Insbesondere von dänischen Abgeordneten, wie etwa Stine Bosse, gab es auch deutliche Worte zu Grönland. So betonte die Abgeordnete der liberalen Renew-Fraktion, dass die Zukunft Grönlands nur durch die Grönländer selbst bestimmt werden könne. Trump hatte auch nach seinem Amtsantritt noch einmal betont, die USA bräuchten Grönland für die „internationale Sicherheit.“
Der Sozialdemokrat Vytenis Povilas Andriukaitis kritisierte die Entscheidung Trumps, das Pariser Klimaschutzabkommen aussetzen zu wollen – dies sei eine „Schande“. Auch bedauert der Litauer, dass bei der Antrittsrede die Ukraine nicht vorgekommen sei.

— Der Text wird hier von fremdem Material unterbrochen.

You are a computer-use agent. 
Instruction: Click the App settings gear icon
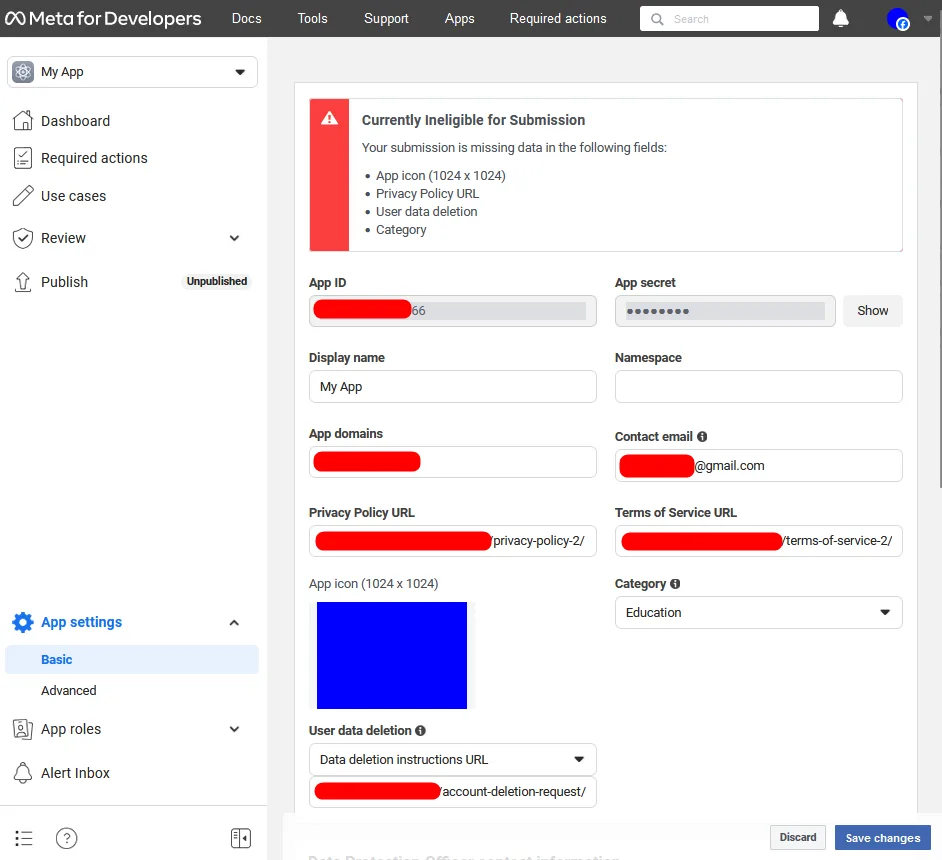pyautogui.click(x=22, y=622)
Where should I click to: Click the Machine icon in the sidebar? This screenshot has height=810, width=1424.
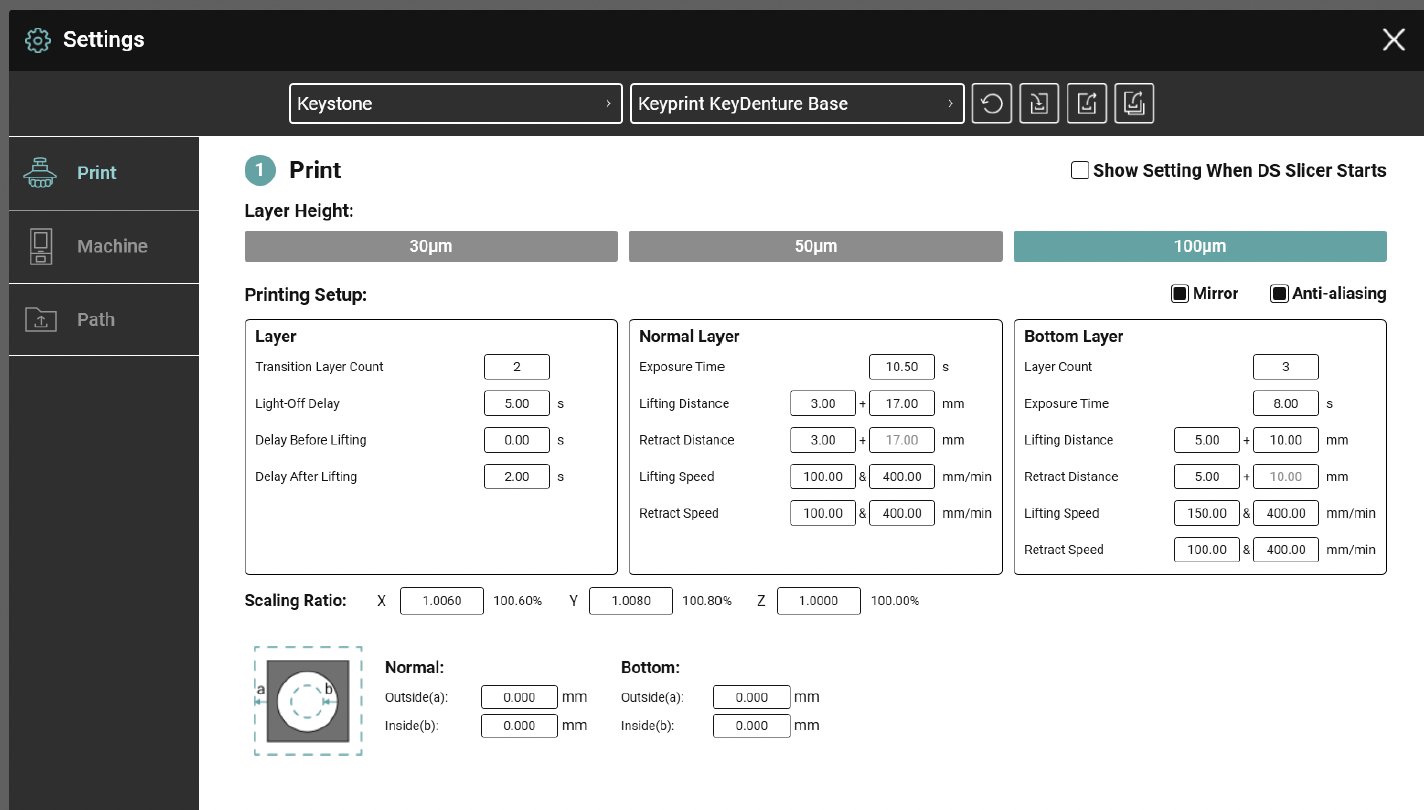[x=40, y=246]
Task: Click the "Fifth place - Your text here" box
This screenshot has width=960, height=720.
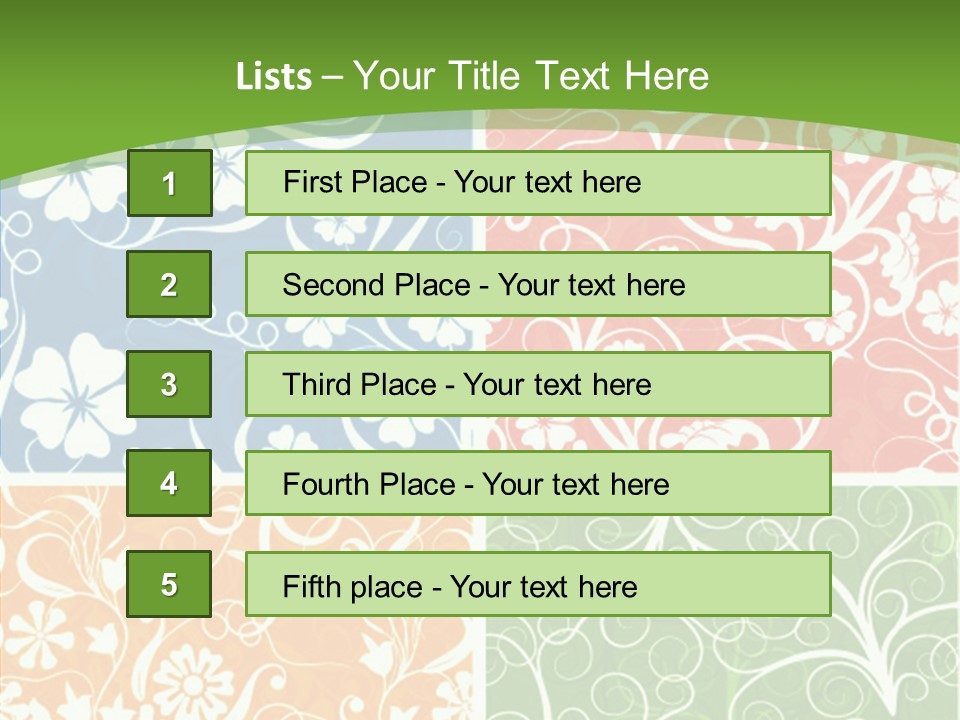Action: click(x=538, y=584)
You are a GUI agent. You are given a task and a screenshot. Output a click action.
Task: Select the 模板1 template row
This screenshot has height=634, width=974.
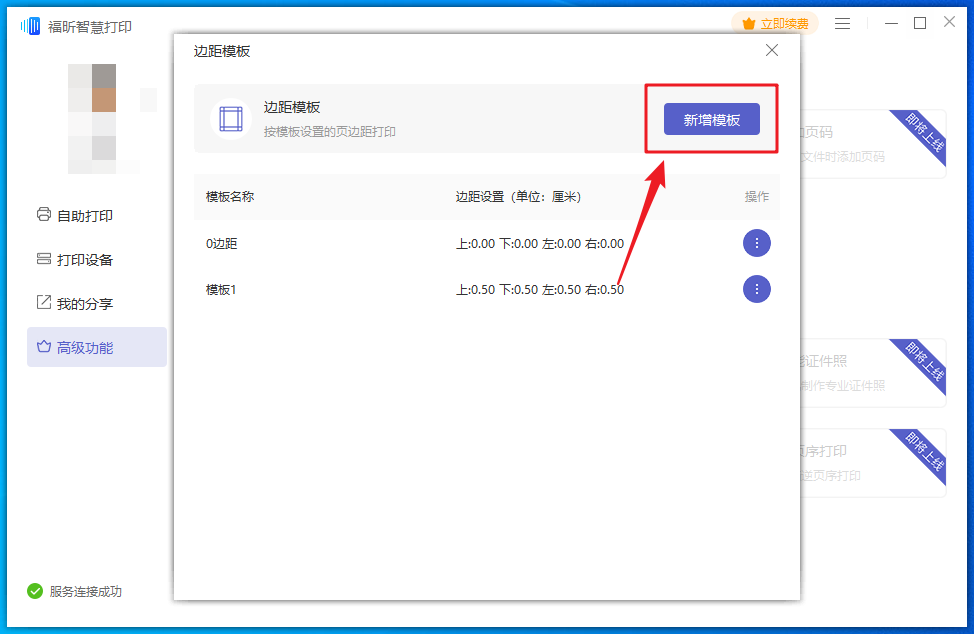pos(222,289)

Lob an Donald Trumps ersten Amtshandlungen kam vor allem aus dem Rechtsaußen-Lager. So lobte etwa Christine Anderson, Mitglied der vom deutschen Verfasssungsschutz in Teilen als rechtsextrem eingestuften AfD, Trumps Antrittsrede als „einen frischen Wind“. So stelle er die innere Sicherheit wieder her, indem er die Grenze schließe und alle illegalen Migranten abschiebe.
Zu Schluss der Debatte zeigt sich Handelskommissar Šefčovič zuversichtlich, dass es zwischen zwei derart engen Partnern wie den USA und Europa keine Probleme gebe, die nicht freundschaftlich und kooperativ gelöst werden könnten.